*WHAT YOU NEED TO DO*:
Your answer should be every line of the records that contains the word "computer", copied as it stands.

*** INPUT DATA

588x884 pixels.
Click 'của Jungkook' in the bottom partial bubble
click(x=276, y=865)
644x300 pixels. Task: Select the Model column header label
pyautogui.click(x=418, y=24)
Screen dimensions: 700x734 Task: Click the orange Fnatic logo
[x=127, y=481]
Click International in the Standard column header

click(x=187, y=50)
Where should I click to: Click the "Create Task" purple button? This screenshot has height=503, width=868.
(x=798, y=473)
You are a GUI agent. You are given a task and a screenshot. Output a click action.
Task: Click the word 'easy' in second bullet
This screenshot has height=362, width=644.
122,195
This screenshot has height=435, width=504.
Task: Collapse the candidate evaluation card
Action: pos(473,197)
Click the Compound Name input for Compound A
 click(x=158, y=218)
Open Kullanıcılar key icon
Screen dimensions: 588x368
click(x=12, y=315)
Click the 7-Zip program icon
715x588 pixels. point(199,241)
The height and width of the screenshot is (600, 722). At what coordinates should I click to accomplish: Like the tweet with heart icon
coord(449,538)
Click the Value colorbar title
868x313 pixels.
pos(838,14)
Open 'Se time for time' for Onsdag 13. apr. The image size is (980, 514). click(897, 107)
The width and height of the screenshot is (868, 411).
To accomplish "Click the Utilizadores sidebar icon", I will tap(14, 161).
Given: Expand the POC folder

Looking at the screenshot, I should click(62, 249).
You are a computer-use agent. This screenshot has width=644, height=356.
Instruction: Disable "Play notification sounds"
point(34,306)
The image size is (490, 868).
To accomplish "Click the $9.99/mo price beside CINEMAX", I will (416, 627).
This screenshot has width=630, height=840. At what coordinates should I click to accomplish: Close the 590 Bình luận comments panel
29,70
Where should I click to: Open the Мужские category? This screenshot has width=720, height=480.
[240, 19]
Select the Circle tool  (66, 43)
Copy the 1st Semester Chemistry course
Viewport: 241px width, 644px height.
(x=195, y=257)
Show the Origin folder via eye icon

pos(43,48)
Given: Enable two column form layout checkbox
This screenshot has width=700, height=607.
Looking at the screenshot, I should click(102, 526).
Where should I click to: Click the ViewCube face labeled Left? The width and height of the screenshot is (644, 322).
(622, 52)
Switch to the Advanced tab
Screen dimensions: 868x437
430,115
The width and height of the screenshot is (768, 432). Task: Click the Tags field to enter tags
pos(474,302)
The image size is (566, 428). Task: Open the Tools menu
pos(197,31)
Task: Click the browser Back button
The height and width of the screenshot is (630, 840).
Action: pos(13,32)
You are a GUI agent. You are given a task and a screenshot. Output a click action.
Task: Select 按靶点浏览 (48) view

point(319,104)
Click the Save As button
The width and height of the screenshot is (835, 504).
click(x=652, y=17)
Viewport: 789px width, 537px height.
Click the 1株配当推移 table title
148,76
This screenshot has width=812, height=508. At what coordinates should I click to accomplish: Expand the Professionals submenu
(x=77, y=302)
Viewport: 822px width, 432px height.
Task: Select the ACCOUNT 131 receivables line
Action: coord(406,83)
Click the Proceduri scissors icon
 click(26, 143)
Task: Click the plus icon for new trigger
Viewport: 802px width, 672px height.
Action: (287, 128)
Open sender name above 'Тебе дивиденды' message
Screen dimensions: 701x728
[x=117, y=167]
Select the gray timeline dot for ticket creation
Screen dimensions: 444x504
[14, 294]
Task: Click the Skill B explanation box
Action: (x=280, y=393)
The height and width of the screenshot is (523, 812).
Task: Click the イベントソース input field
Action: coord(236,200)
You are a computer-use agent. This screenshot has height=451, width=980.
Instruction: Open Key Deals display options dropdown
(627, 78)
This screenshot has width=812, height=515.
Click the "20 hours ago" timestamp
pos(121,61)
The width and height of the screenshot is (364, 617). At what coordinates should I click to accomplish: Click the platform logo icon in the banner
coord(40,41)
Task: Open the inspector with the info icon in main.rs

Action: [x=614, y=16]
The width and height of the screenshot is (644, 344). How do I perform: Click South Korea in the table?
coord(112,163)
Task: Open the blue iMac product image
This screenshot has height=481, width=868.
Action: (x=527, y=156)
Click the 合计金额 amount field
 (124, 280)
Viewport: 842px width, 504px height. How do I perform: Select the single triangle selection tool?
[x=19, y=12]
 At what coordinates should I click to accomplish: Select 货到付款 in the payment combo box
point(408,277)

******

*TASK SOLUTION*:
You are a computer-use agent. This screenshot has width=644, height=356.
You are a computer-use agent. This screenshot has height=451, width=980.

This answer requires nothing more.